By Medicine Hat News Opinon on February 22, 2019.
Our region is rich in a number of resources but it is the development of renewable energy that is looking more and more like the power source of the future. And it is Medicine Hat which is at the centre of this resource in Canada, much like Fort McMurray is in the middle of the oilsands.
The announcements in the past month of six utility-grade solar projects being built outside the sunniest city in Canada should be no surprise. The fact this city has been on the forefront of residential and commercial small-scale solar generation for the past decade through the HatSmart program is testament to how incentive programs can power a transition from non-renewable to renewable resource development.
The job creation potential is in the tens of thousands while private-sector investment could very well be in the billions of dollars. That is not including the beneficial economic effects for our region’s energy and service sector small businesses.
We are witnessing the issues and roadblocks in moving Alberta’s energy resources. These issues for renewable energy are far more minimal with much of the required transmission infrastructure already in place.
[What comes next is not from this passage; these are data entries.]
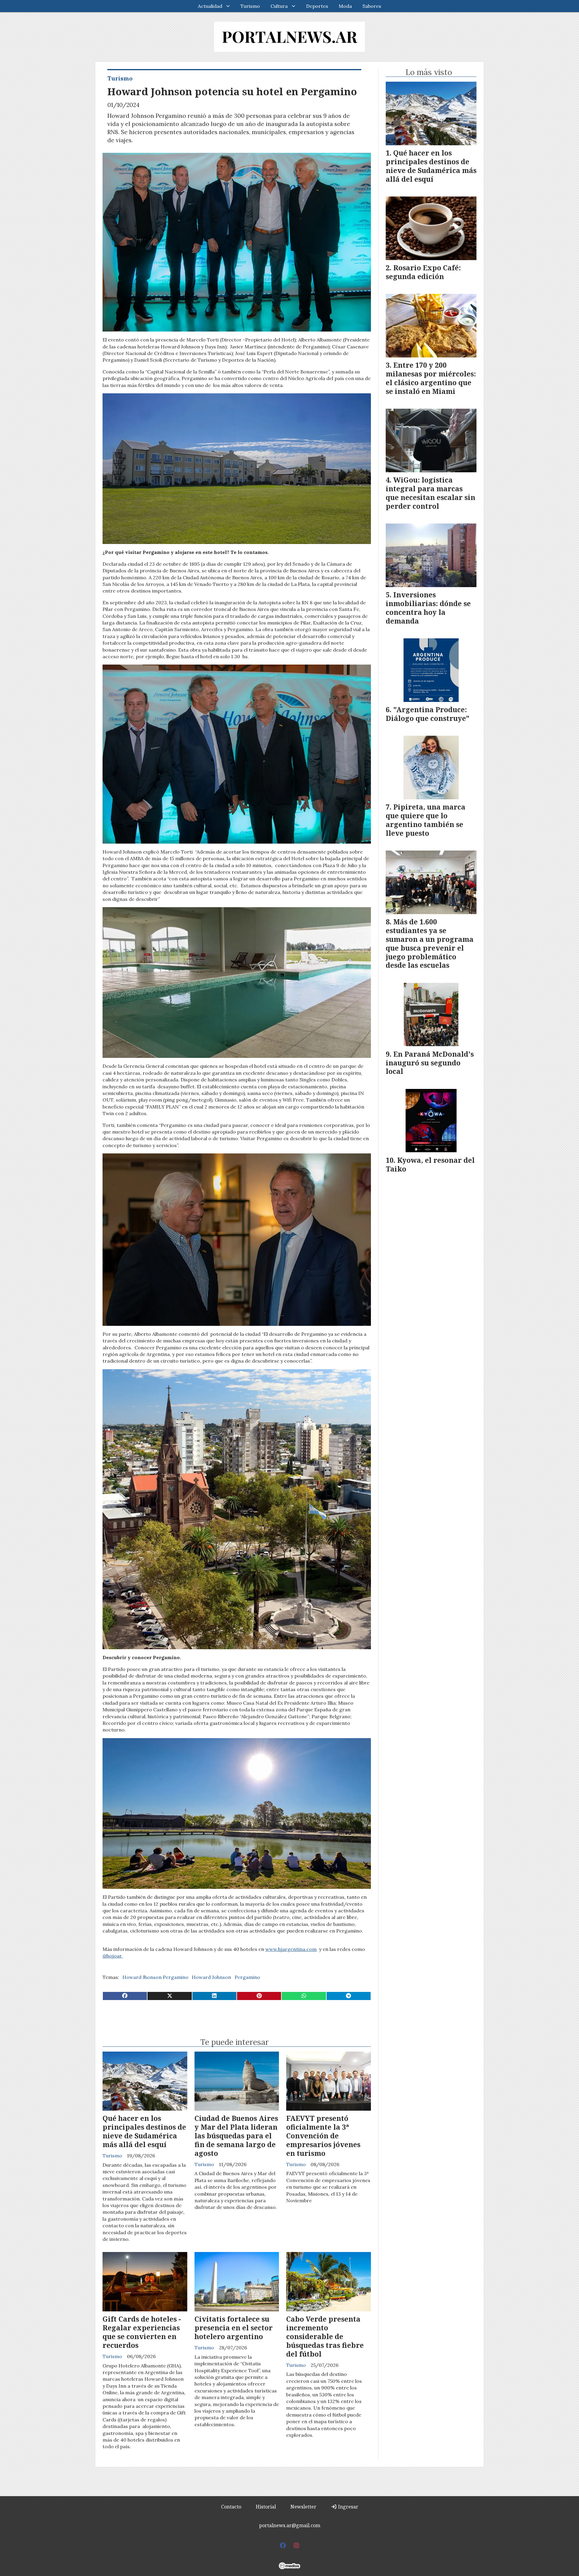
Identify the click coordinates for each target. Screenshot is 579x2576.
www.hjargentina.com (291, 1949)
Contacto (231, 2506)
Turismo (250, 6)
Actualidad (210, 6)
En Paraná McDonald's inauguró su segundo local (430, 1062)
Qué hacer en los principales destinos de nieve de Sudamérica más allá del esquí (144, 2131)
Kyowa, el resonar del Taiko (430, 1164)
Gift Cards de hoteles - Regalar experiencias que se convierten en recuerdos (142, 2332)
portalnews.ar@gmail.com (289, 2525)
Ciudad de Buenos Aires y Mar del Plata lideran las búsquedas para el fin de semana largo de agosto (236, 2135)
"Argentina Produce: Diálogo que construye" (428, 714)
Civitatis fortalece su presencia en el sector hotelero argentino (234, 2327)
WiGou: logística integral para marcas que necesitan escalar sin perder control (430, 493)
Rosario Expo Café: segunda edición (423, 272)
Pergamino (247, 1977)
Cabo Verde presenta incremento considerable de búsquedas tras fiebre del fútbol (325, 2336)
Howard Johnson (211, 1977)
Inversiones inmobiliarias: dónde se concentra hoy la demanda (428, 607)
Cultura (279, 6)
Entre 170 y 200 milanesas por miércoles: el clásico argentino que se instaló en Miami (431, 378)
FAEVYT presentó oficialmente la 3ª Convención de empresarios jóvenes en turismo (323, 2135)
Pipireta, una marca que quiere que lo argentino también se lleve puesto (425, 820)
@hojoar (113, 1956)
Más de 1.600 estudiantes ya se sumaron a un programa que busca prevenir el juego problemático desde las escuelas (429, 943)
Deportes (317, 6)
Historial (266, 2506)
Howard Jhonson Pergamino (155, 1977)
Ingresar (347, 2506)
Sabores (371, 6)
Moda (345, 6)
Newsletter (303, 2506)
The barriers to developing southeastern Alberta’s energy resources are political rather than grounded in the economic reality of what is happening on the ground right now in and around Medicine Hat.
The oilsands received billions from the federal and provincial governments, both financially and through supportive regulatory legislation, over decades – which I believe was beneficial to Alberta.
It is almost impossible to understand why it is acceptable for northeastern Alberta to benefit from that type of public sector support but unacceptable for a fraction of those benefits to be bestowed upon our region.
If the argument is the public sector should not support renewable energy development then it should stand to reason that Alberta’s supportive policies towards the oilsands, along with the financial commitments made both federally and provincially, were a mistake.
In addition to the six solar projects, five utility-grade wind projects have been approved to be built in our region which are set to come online in the next few years, bringing hundreds of jobs and hundred of millions in investment.
Small-scale solar production is beginning to boom thanks to stackable incentives from the municipal and provincial governments which have the potential to save our citizens and businesses money on utility bills.
Our city has the potential to become “Energy Central” in Canada through a combination of continuing gas and oil development along with building up our renewable sector.
Southeastern Alberta is at the tip of the sword when it comes receiving the benefits of the transition to a green economy. Those who only wish to dull the cutting edge our region possesses should be clear about their reasoning.
Wayne Gretzky once said, “Skate to where the puck is going, not where it has been.”
Our region needs to do the same when it comes to the future of energy development.
Bob Wanner is MLA (NDP) for Medicine Hat.